**WHAT YOU WILL DO**
In the forum post about a book list, what must a person do if they want to add a book? Please answer in one sentence.
----- DOCUMENT SEGMENT
Post by Dogmeatlives »

So after completing BBC's girly little book list I've decided that we should make a manly DAC book list. I will use BBC's as a template and add books I know are staples of Dac's mental diet.

Feel free to suggest changes. If you want to add one, you have to suggest one that we remove, thanks.


1 A Canticle for Leibowitz- Walter M. Miller Jr.
----------
----- INFORMATION PROVIDED
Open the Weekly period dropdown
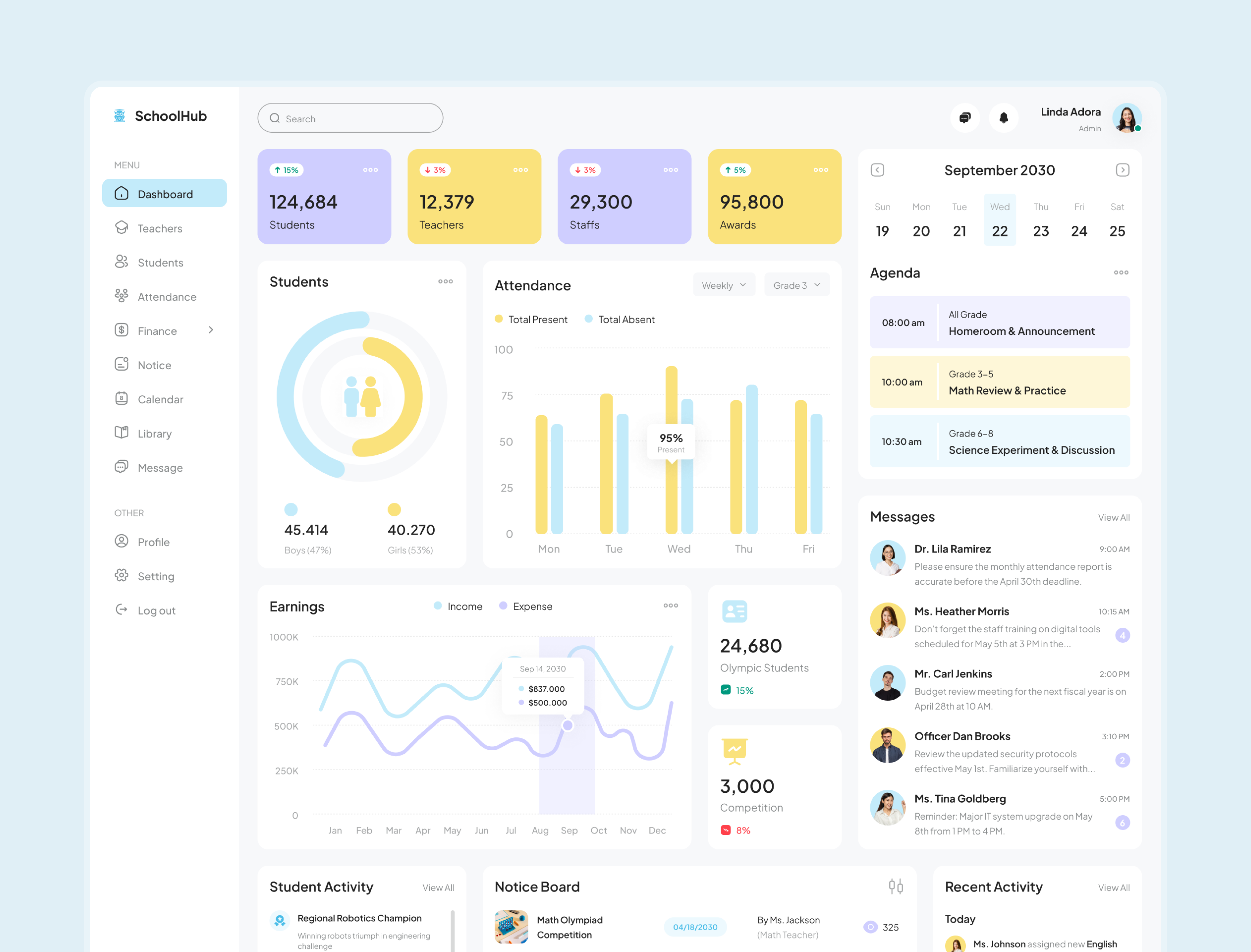The height and width of the screenshot is (952, 1251). pos(723,285)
----------
**RESPONSE TO THE TASK**
They have to suggest a book to remove.